Microhardness is shown in Figure 4. The values were higher, but with a higher dispersion, for the Mong samples. This corresponded to their crystallinity (higher hardness) but more chaotic splats and individual component alignment (the higher hardness standard deviation). The influence of SD was not important, any differences were deeply lost in the size of standard deviation.

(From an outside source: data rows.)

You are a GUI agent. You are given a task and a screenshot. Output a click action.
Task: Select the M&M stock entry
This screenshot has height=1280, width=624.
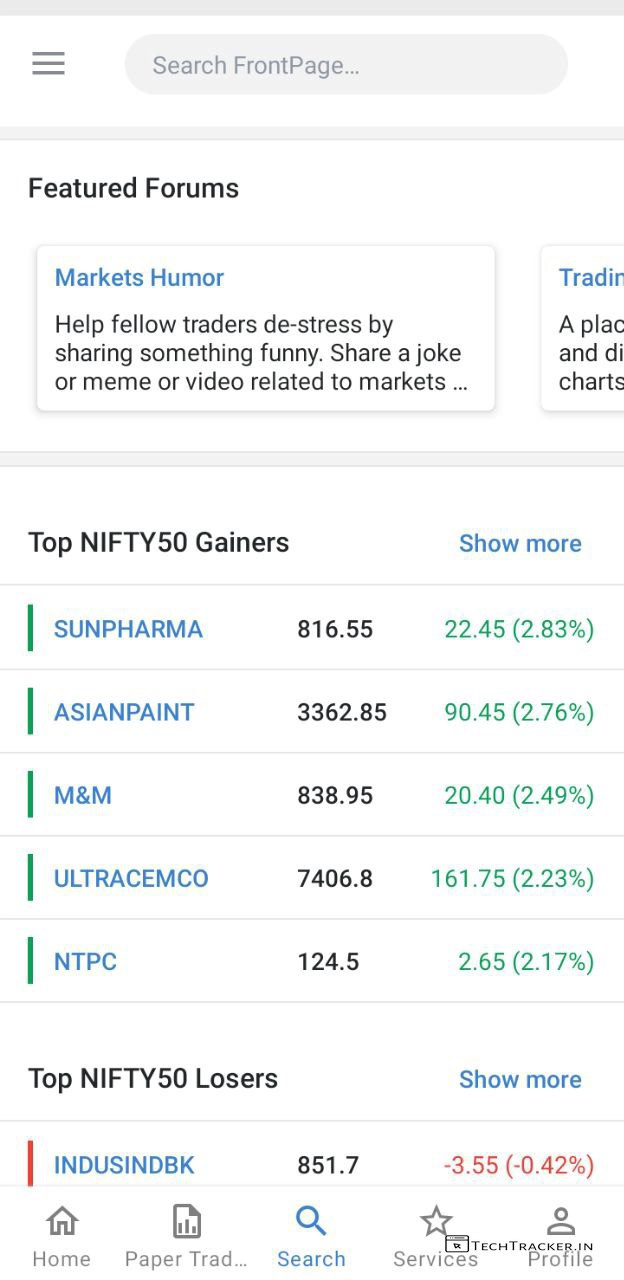coord(83,796)
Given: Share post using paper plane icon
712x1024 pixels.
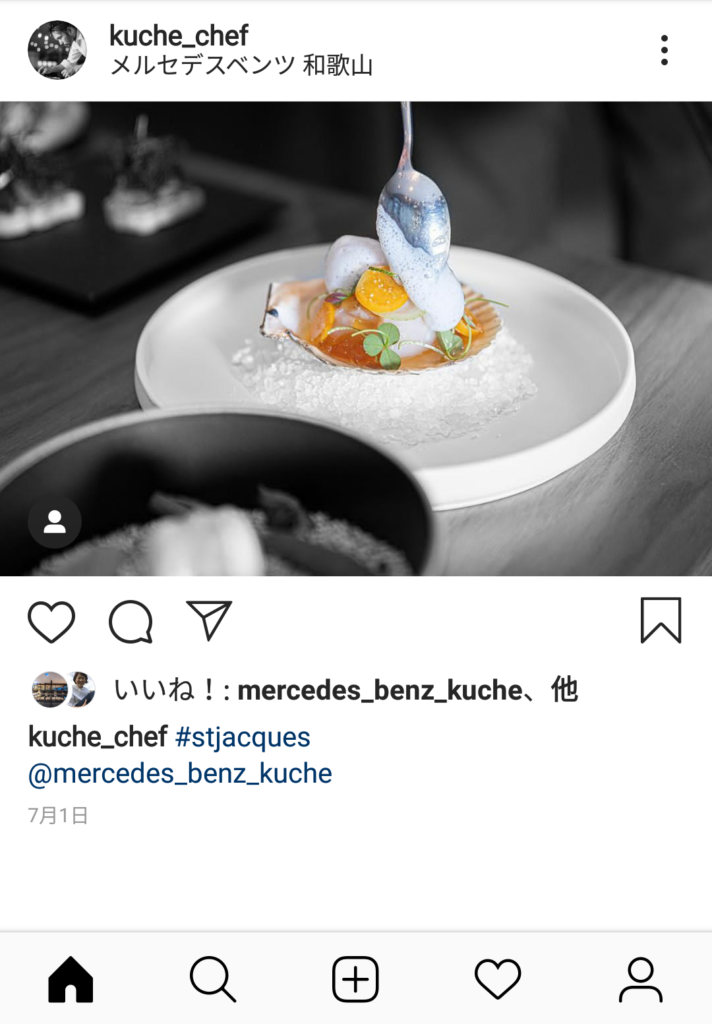Looking at the screenshot, I should click(x=209, y=620).
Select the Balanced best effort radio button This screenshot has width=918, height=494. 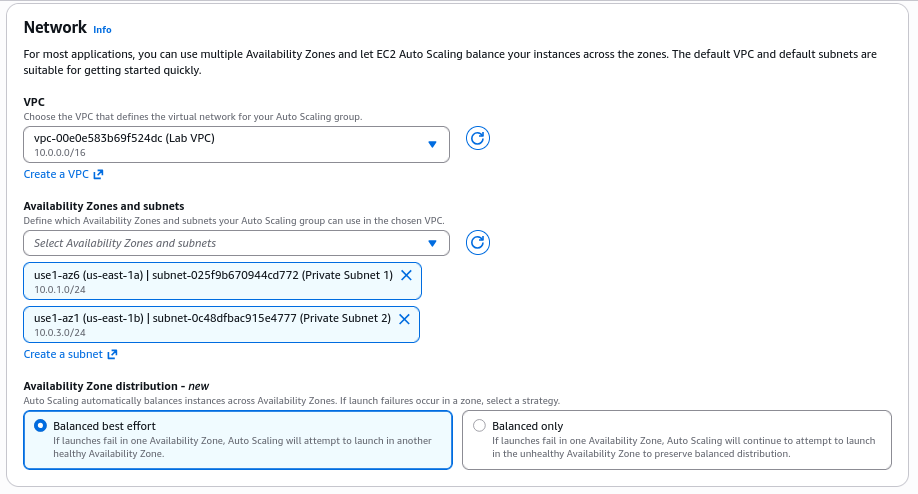pos(40,425)
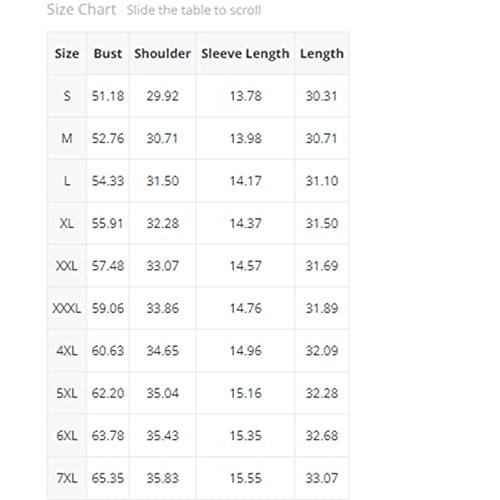Image resolution: width=500 pixels, height=500 pixels.
Task: Click bust value 62.20 for 5XL
Action: 108,393
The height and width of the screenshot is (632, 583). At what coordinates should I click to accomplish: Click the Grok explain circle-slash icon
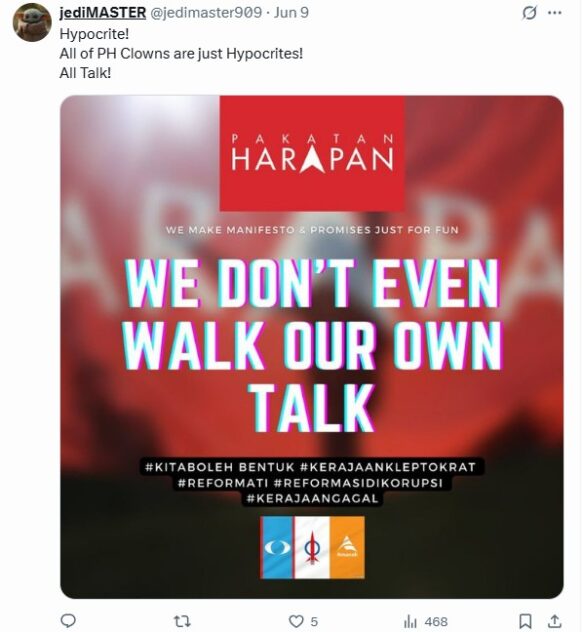529,13
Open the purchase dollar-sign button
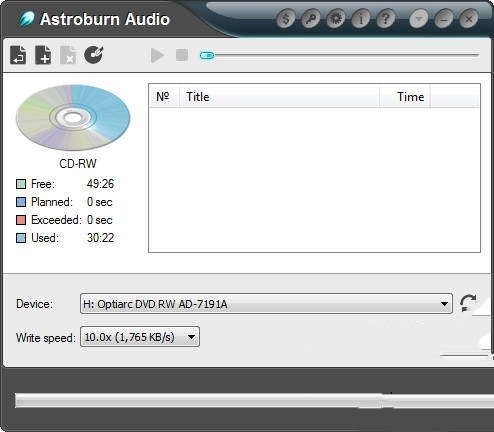Viewport: 494px width, 432px height. click(x=286, y=19)
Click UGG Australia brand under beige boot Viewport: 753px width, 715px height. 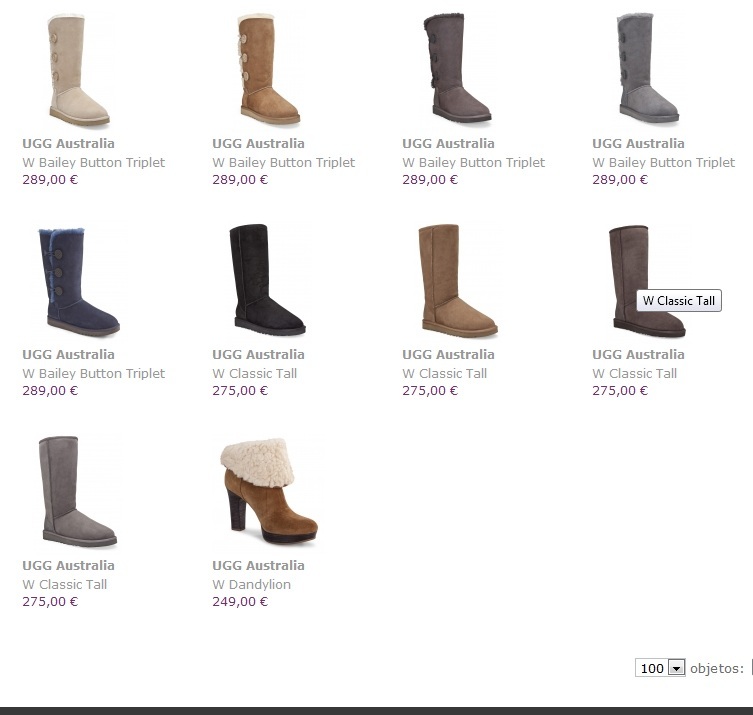pyautogui.click(x=68, y=143)
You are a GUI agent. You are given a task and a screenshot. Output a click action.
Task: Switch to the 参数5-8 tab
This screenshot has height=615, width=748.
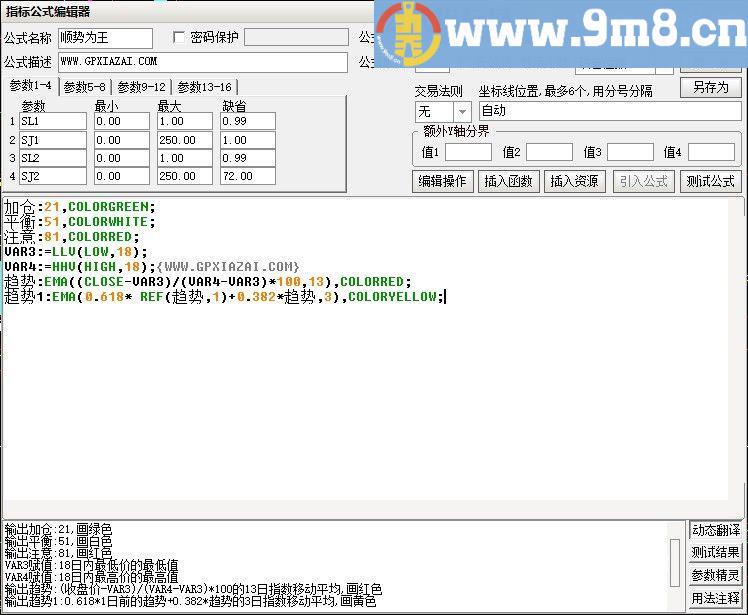click(x=85, y=87)
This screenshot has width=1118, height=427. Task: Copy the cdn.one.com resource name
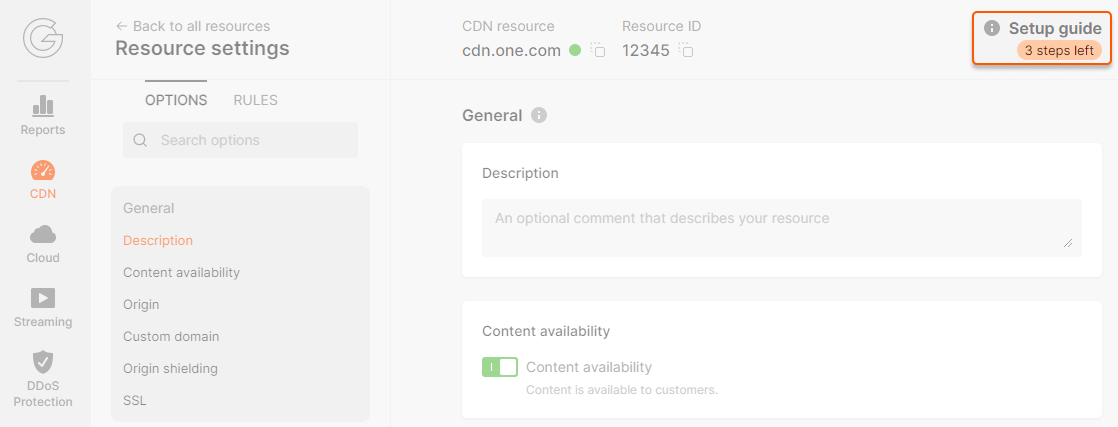point(598,50)
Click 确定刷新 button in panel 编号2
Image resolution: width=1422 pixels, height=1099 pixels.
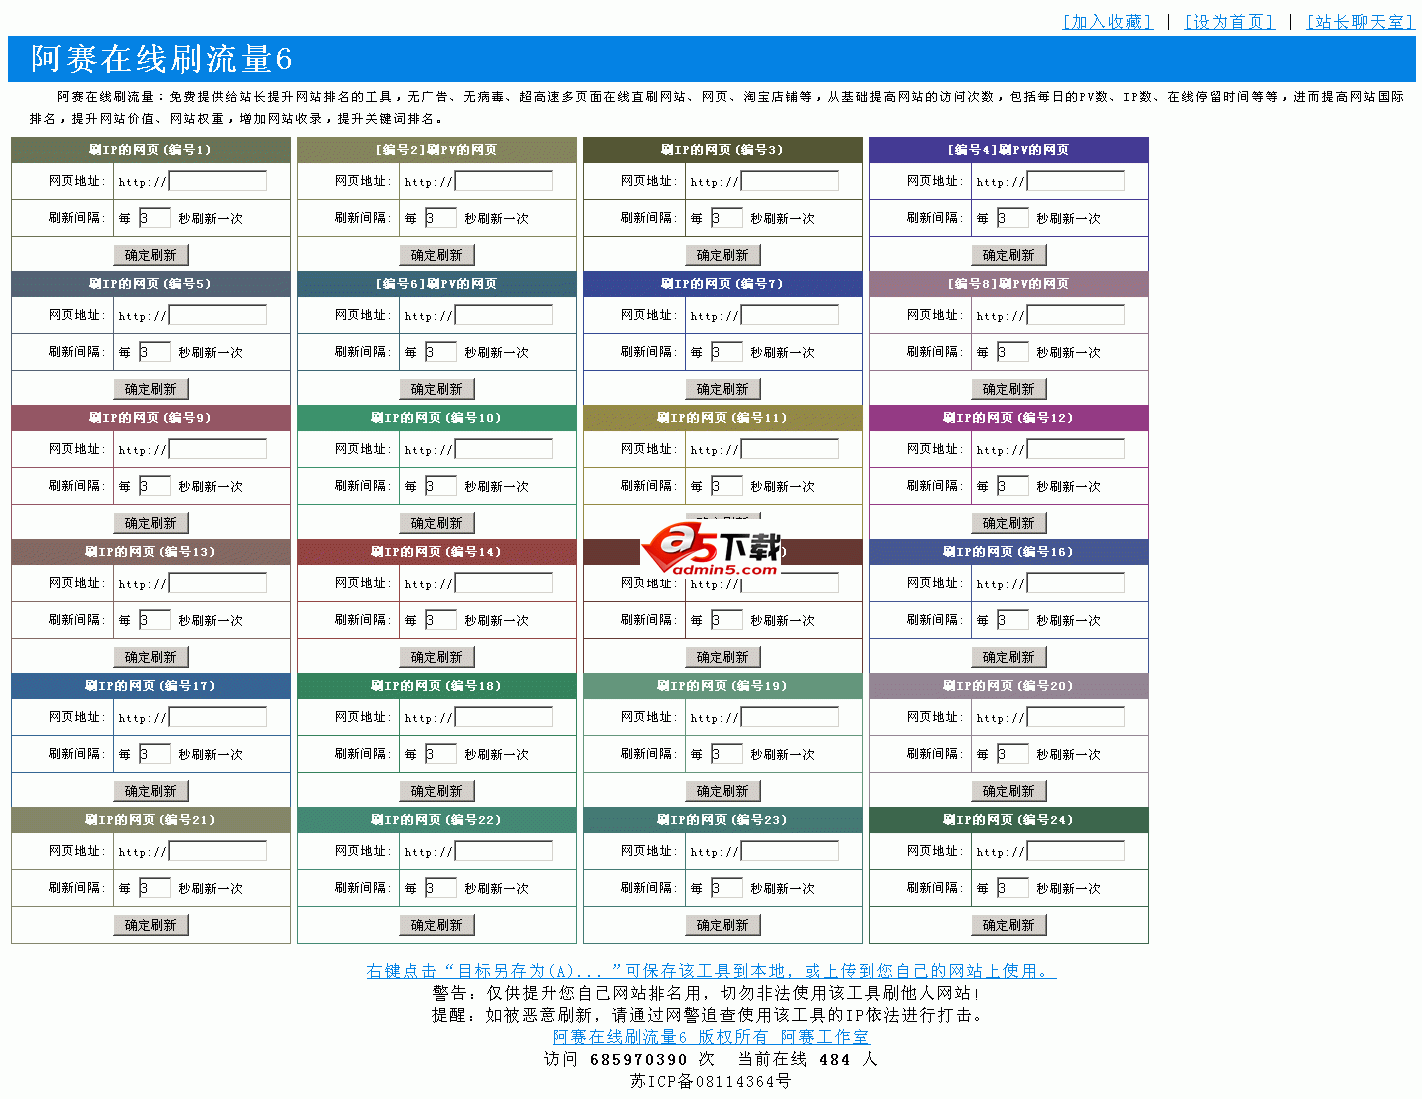pos(436,254)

In summary, the garnet coatings were mechanically rather hard but brittle. Due to the structural imperfections and multiphase character their wear resistance was rather low.

4. Conclusions

The garnet coatings formed by plasma spraying of natural powders exhibited good dielectric properties. The best sample, the Mongolian almandine-based composition, processed using plasma spray distance 370 mm, had relative permittivity 12 and loss tangent 0.02 practically in the whole studied frequency range 20 Hz–1 MHz. In the studied temperature range 30–300 °C this coating was also the best one. The cause was its high DC resistivity, slightly above 10¹² Ωm, three orders of magnitude above the resistivity of the Czech garnet GBM coatings. All garnet coatings were extraordinarily antireflective in visible and near-infrared bands. The plasma sprayed garnet coatings could, with their dielectric properties, replace sintered ceramics as a fine-grained porcelain, steatite or cordierite in the electric and power industry. The mechanical demands on the garnet-made components should be carefully monitored, since the material was hard and brittle, sensitive to cracking and possibly chipping.